Di Tengah Ketidakpastian Global, Kemenpar Terus Melakukan Terobosan, Apa Saja?

Ketidakpastian Global
Deputi Bidang Pemasaran Kemenpar, Ni Made Ayu Marthini, menyampaikan sambutannya dalam forum The Iconomics CEO Forum & Awards yang bertajuk "Resilient Leadership in the Age of Disruption" di Balairung Soesilo Soedarman, Gedung Sapta Pesona, Jakarta, Kamis 23 April 2026. (Dok.Kemenpar)

TURISIAN.com – Kementerian Pariwisata tak menunggu badai reda. Di tengah ketidakpastian global dari konflik geopolitik hingga lonjakan harga tiket arah pemasaran digeser, diam-diam namun tegas.

Dalam forum The Iconomics CEO Forum & Awards bertajuk Resilient Leadership in the Age of Disruption di Jakarta, Kamis, 23 April lalu hal itu menjadi pembahasan serius.

Deputi Bidang Pemasaran Kementerian Pariwisata Republik Indonesia Ni Made Ayu Marthini memaparkan beberapa langkah yang ditempuh.

Pariwisata, kata dia, adalah industri yang paling peka terhadap guncangan. Sedikit saja riak di panggung global, dampaknya bisa langsung terasa hingga ke destinasi.

Karena itu, Kemenpar melakukan pivot. Pasar Eropa dan Amerika—yang selama ini menjadi tumpuan—tak lagi menjadi fokus utama.

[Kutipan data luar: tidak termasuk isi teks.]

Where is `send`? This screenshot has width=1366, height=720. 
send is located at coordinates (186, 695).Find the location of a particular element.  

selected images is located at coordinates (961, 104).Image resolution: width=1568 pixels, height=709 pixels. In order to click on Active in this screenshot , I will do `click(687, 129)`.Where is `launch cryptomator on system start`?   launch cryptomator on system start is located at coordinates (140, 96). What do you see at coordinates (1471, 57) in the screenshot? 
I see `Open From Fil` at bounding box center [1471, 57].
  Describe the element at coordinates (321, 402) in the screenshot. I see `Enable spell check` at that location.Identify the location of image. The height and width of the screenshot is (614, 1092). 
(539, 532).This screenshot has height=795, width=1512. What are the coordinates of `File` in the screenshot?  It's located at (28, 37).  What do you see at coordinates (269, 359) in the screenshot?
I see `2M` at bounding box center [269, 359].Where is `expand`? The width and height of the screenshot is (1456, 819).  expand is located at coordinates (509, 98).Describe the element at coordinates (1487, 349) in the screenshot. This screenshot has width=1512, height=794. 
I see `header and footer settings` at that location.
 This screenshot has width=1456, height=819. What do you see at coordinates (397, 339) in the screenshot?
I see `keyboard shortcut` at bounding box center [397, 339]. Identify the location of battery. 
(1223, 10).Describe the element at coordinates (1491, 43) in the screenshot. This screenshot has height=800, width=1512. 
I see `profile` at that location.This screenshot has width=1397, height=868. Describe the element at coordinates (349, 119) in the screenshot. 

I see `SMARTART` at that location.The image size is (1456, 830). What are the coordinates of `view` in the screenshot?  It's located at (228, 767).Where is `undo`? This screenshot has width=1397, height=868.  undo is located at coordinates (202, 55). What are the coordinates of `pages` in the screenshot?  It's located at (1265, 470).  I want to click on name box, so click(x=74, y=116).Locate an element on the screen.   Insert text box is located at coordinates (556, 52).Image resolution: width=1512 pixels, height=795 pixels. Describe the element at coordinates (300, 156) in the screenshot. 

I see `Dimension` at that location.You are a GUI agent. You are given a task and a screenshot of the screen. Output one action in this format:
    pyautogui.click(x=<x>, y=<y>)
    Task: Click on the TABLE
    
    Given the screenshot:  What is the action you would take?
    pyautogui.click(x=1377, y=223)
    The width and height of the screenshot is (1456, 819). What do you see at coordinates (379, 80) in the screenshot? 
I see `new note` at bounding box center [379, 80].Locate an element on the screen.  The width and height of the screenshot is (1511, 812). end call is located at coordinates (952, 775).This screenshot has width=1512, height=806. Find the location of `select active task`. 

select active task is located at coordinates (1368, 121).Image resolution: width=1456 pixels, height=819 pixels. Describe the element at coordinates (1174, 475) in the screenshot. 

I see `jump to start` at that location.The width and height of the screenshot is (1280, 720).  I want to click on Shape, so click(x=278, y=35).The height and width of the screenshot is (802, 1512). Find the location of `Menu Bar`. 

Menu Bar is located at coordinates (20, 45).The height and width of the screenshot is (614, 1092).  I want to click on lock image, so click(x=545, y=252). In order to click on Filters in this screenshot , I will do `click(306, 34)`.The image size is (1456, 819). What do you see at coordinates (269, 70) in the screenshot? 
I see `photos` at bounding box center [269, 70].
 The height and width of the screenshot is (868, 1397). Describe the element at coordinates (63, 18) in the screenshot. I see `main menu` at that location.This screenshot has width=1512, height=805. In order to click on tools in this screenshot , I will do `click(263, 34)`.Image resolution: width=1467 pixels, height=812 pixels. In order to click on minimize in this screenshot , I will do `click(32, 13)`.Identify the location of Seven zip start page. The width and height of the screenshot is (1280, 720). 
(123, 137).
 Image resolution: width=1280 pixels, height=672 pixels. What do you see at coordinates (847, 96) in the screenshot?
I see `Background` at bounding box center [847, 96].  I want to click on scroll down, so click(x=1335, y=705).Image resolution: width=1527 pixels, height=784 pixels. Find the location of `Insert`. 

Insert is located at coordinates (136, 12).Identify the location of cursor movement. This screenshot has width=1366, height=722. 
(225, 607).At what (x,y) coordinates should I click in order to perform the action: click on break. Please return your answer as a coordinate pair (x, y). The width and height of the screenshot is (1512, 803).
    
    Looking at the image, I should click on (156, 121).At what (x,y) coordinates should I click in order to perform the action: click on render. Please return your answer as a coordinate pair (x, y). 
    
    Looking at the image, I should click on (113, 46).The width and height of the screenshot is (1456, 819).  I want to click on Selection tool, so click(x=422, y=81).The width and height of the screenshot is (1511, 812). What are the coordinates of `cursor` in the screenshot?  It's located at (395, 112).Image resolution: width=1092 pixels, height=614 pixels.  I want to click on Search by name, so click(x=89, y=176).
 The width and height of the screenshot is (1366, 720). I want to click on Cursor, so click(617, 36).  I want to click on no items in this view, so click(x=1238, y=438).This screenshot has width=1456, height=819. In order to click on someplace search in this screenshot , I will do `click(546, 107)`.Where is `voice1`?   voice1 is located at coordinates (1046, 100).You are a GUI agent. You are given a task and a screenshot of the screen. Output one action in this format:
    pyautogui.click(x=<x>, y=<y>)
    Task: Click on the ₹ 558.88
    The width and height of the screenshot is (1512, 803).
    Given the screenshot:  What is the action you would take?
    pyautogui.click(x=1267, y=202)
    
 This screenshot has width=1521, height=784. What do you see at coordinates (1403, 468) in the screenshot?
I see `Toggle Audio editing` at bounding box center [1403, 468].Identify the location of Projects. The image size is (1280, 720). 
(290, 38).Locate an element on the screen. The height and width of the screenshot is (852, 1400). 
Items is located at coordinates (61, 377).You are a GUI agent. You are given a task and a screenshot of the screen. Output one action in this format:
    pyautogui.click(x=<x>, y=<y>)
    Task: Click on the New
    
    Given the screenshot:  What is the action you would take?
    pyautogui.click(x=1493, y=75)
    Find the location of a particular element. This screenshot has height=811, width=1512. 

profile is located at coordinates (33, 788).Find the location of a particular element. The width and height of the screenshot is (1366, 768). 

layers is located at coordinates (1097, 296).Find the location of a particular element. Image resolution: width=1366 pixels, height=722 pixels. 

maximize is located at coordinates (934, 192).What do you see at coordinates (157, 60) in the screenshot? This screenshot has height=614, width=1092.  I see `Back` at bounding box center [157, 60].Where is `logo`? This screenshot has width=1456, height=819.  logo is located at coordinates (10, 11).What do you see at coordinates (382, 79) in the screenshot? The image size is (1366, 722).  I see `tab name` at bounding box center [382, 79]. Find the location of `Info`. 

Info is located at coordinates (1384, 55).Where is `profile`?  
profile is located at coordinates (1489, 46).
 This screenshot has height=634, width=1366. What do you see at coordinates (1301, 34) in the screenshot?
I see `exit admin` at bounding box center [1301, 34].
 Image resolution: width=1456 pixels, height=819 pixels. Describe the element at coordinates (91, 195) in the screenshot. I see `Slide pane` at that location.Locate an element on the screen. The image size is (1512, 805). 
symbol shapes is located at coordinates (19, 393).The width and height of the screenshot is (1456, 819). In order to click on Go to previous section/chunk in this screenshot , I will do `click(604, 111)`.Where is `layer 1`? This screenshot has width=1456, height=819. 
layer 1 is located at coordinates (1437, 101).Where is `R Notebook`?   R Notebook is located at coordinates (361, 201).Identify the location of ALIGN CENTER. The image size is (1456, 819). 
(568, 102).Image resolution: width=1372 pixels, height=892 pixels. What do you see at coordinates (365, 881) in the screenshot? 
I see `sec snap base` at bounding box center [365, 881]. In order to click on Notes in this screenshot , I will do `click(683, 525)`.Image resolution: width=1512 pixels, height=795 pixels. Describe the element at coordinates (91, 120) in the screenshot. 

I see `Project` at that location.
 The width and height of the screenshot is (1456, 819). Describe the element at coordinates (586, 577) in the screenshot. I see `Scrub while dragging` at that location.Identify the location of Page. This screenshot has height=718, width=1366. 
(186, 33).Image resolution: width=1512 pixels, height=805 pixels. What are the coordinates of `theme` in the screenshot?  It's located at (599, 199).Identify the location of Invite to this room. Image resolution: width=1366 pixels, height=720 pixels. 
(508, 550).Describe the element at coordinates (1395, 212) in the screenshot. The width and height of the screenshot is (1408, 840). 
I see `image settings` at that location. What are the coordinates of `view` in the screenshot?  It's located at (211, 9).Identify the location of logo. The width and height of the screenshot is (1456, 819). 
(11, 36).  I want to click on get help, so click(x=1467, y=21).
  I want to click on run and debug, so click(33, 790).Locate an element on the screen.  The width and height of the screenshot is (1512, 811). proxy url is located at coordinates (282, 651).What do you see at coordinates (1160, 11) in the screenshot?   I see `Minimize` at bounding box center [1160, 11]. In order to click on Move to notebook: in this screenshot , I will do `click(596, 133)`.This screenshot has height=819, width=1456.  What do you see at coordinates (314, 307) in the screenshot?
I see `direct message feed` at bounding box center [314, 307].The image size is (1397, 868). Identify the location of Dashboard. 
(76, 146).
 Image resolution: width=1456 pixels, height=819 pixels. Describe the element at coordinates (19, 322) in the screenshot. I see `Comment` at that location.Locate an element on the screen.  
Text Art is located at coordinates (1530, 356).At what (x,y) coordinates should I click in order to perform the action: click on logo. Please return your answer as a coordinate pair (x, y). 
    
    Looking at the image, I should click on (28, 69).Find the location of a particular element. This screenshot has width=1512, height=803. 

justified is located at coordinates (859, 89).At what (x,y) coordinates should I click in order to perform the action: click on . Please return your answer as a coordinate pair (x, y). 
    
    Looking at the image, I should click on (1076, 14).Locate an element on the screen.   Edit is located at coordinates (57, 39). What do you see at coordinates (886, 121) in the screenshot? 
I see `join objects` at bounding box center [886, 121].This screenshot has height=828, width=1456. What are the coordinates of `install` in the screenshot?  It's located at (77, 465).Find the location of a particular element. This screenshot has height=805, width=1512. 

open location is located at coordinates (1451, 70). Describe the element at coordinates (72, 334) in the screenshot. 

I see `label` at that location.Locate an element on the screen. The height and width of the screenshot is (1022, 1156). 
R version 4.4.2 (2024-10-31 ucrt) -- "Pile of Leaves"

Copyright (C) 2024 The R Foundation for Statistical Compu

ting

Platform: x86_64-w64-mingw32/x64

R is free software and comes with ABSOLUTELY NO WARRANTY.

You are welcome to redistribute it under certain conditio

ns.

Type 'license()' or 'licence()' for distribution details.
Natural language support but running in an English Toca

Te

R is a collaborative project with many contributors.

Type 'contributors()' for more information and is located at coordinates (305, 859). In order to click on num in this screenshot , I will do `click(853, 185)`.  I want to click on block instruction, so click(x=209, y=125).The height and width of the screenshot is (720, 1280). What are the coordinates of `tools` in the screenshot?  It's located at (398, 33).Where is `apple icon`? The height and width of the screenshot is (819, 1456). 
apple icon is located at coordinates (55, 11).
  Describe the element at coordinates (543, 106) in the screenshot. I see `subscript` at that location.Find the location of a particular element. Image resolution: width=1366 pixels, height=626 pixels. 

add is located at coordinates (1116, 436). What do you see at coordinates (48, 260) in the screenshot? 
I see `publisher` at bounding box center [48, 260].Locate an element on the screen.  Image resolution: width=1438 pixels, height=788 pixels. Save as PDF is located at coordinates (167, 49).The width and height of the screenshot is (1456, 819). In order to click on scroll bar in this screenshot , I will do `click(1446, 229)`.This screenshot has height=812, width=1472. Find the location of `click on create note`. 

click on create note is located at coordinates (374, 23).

Arah perhatian digeser ke Asia. Pertimbangannya sederhana yakni jarak lebih dekat, akses lebih mudah. Dan tidak bergantung pada jalur transit yang bersinggungan dengan wilayah konflik seperti Timur Tengah.

Menawarkan daya tarik

“Pasar-pasar ini relatif lebih stabil dan tidak terdampak signifikan oleh kenaikan harga tiket,” ujar Made.

Namun pergeseran itu bukan tanpa konsekuensi. Asia adalah medan yang padat pemain. Negara-negara di kawasan ini berlomba menawarkan daya tarik serupa.

Persaingan menjadi kian ketat, menuntut pendekatan yang lebih kreatif.

Kemenpar mencoba menjawabnya lewat kolaborasi. Program co-branding partners digulirkan. Mengawinkan promosi pariwisata dengan berbagai merek, baik lokal maupun global.

Tujuannya bukan sekadar memperluas jangkauan, melainkan juga menambah nilai pada pengalaman wisata itu sendiri. Event-event di daerah pun didorong menjadi etalase baru promosi.

Di forum yang sama, Founder dan CEO The Iconomics Bram S. Putro melihat langkah ini sebagai cermin kepemimpinan adaptif.

Dalam situasi yang tak menentu, kemampuan berbelok cepat menjadi kunci bertahan.

“Strategi ini menunjukkan optimisme sekaligus ketangguhan dalam menghadapi disrupsi,” kata Bram.

Kemenpar kini menaruh harapan pada pasar Asia: negara-negara ASEAN—terutama Malaysia dan Singapura—disusul Jepang, Tiongkok, Korea Selatan, Australia, dan Selandia Baru.

Tujuh pasar ini dinilai paling rasional, yakni dekat secara geografis, memiliki penerbangan langsung, dan relatif aman dari efek domino konflik global.

Di tengah lanskap yang berubah, Kemenpar memilih bergerak. Bukan menunggu kepastian, melainkan menciptakan peluang di celah ketidakpastian itu.